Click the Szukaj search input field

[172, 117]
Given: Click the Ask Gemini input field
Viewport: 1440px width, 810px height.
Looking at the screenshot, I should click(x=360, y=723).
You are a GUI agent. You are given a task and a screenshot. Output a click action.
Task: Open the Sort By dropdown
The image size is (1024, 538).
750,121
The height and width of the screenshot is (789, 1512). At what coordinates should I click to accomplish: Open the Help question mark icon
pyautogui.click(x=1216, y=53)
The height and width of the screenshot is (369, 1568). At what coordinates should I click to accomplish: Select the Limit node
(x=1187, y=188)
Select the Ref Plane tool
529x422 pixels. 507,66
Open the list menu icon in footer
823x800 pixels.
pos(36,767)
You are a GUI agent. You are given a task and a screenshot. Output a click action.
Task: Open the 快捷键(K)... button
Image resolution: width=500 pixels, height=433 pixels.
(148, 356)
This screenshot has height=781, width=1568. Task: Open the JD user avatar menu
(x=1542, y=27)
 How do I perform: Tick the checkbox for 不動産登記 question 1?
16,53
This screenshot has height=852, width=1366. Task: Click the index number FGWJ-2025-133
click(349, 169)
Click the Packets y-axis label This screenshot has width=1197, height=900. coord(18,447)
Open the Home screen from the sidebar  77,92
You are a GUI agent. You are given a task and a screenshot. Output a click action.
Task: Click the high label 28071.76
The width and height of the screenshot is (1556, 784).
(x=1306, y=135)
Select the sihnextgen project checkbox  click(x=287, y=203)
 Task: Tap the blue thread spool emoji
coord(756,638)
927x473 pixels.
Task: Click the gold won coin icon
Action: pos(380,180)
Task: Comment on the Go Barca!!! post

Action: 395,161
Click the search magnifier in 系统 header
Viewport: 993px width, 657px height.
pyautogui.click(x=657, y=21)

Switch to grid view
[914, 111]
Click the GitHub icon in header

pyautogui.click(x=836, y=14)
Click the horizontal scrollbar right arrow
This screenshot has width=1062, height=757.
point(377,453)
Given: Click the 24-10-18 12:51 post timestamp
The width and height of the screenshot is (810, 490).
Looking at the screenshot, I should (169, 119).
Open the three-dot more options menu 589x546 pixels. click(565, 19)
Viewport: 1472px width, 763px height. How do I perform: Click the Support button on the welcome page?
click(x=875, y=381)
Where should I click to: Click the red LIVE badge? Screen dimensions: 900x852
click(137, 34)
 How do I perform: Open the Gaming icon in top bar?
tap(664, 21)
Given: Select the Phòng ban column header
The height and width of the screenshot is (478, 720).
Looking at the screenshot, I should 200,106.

◇ ◇ ◇ ◇ ◇ ◇ ◇

Update the rows above by changing every "checkbox" to "check box" and keeping all other text the same.

### TASK SOLUTION
Click the Szukaj search input field

[172, 117]
Given: Click the Ask Gemini input field
Viewport: 1440px width, 810px height.
Looking at the screenshot, I should click(x=360, y=723).
You are a GUI agent. You are given a task and a screenshot. Output a click action.
Task: Open the Sort By dropdown
The image size is (1024, 538).
750,121
The height and width of the screenshot is (789, 1512). At what coordinates should I click to accomplish: Open the Help question mark icon
pyautogui.click(x=1216, y=53)
The height and width of the screenshot is (369, 1568). At what coordinates should I click to accomplish: Select the Limit node
(x=1187, y=188)
Select the Ref Plane tool
529x422 pixels. 507,66
Open the list menu icon in footer
823x800 pixels.
pos(36,767)
You are a GUI agent. You are given a task and a screenshot. Output a click action.
Task: Open the 快捷键(K)... button
Image resolution: width=500 pixels, height=433 pixels.
(148, 356)
This screenshot has height=781, width=1568. Task: Open the JD user avatar menu
(x=1542, y=27)
 How do I perform: Tick the check box for 不動産登記 question 1?
16,53
This screenshot has height=852, width=1366. Task: Click the index number FGWJ-2025-133
click(349, 169)
Click the Packets y-axis label This screenshot has width=1197, height=900. coord(18,447)
Open the Home screen from the sidebar  77,92
You are a GUI agent. You are given a task and a screenshot. Output a click action.
Task: Click the high label 28071.76
The width and height of the screenshot is (1556, 784).
(x=1306, y=135)
Select the sihnextgen project check box  click(x=287, y=203)
 Task: Tap the blue thread spool emoji
coord(756,638)
927x473 pixels.
Task: Click the gold won coin icon
Action: pos(380,180)
Task: Comment on the Go Barca!!! post

Action: 395,161
Click the search magnifier in 系统 header
Viewport: 993px width, 657px height.
pyautogui.click(x=657, y=21)

Switch to grid view
[914, 111]
Click the GitHub icon in header

pyautogui.click(x=836, y=14)
Click the horizontal scrollbar right arrow
This screenshot has width=1062, height=757.
point(377,453)
Given: Click the 24-10-18 12:51 post timestamp
The width and height of the screenshot is (810, 490).
Looking at the screenshot, I should (169, 119).
Open the three-dot more options menu 589x546 pixels. click(565, 19)
Viewport: 1472px width, 763px height. How do I perform: Click the Support button on the welcome page?
click(x=875, y=381)
Where should I click to: Click the red LIVE badge? Screen dimensions: 900x852
click(137, 34)
 How do I perform: Open the Gaming icon in top bar?
tap(664, 21)
Given: Select the Phòng ban column header
The height and width of the screenshot is (478, 720).
Looking at the screenshot, I should 200,106.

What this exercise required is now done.